The Lagunas de Ruidera are a group of small lakes in the Campo de Montiel, Castilla-La Mancha, between Albacete Province, and Ciudad Real Province, Spain. Most of the lakes are interconnected and their total water amount may reach 23.06 hm^{3}, which is considerable by the standards of other lakes in the Iberian Peninsula.

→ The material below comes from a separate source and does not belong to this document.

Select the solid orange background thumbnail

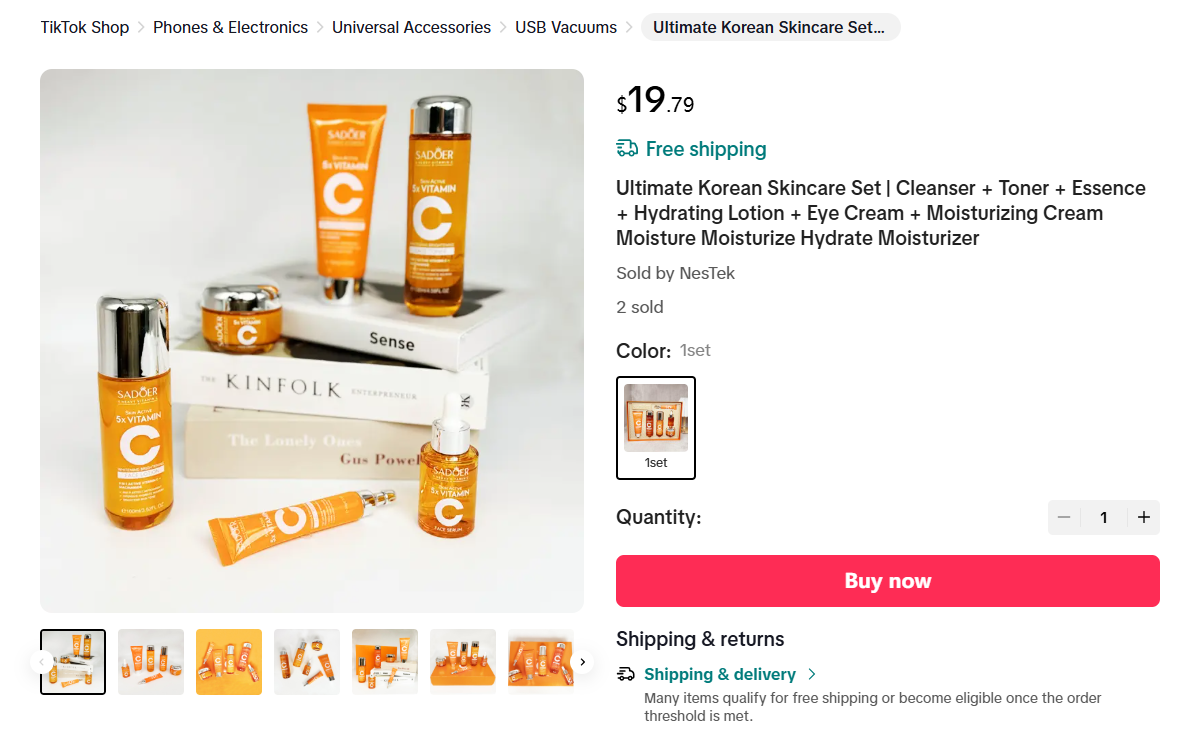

The largest lakes are Laguna Colgada and Laguna del Rey. The area near the lakes is a tourist site, with small hotels, restaurants, camping sites and private villas, located mostly in or around Ruidera town. The area can be reached from Ossa de Montiel or Villahermosa.

==List of lakes==
There are now 15 small lakes in the group:

===Albacete Province===
- Laguna Colgada
- Laguna Batana
- Laguna Santos Morcillo
- Laguna Salvadora
- Laguna Lengua
- Laguna Redondilla
- Laguna de San Pedro
- Laguna Tinaja
- Laguna Tomilla
- Laguna Conceja
- Laguna Taza. This lake was drained in order to build a camping site

===Ciudad Real Province===
- Laguna Cenagosa
- Laguna Coladilla
- Laguna Cueva Morenilla
- Laguna del Rey
- Laguna Blanca

==Ecology==
There are a variety of birds in the lake shores: ducks, like the red-crested pochard, common pochard, mallard and tufted duck, as well as the Eurasian coot, common moorhen, great reed warbler, bearded reedling, purple heron, little bittern and egrets.
In the waters of the lakes there are also endemic Iberian fishes like the Rutilus lemmingii, Luciobarbus guiraonis, Iberian barbel, Luciobarbus microcephalus, Squalius pyrenaicus, as well as introduced species, like the common carp, northern pike, largemouth bass and Gambusia holbrooki. The Procambarus clarkii is an introduced species of crayfish that has caused great damage to the local aquatic fauna.
Among the amphibians, the European tree frog, Mediterranean tree frog and the southern marbled newt are present along the shores of the lakes.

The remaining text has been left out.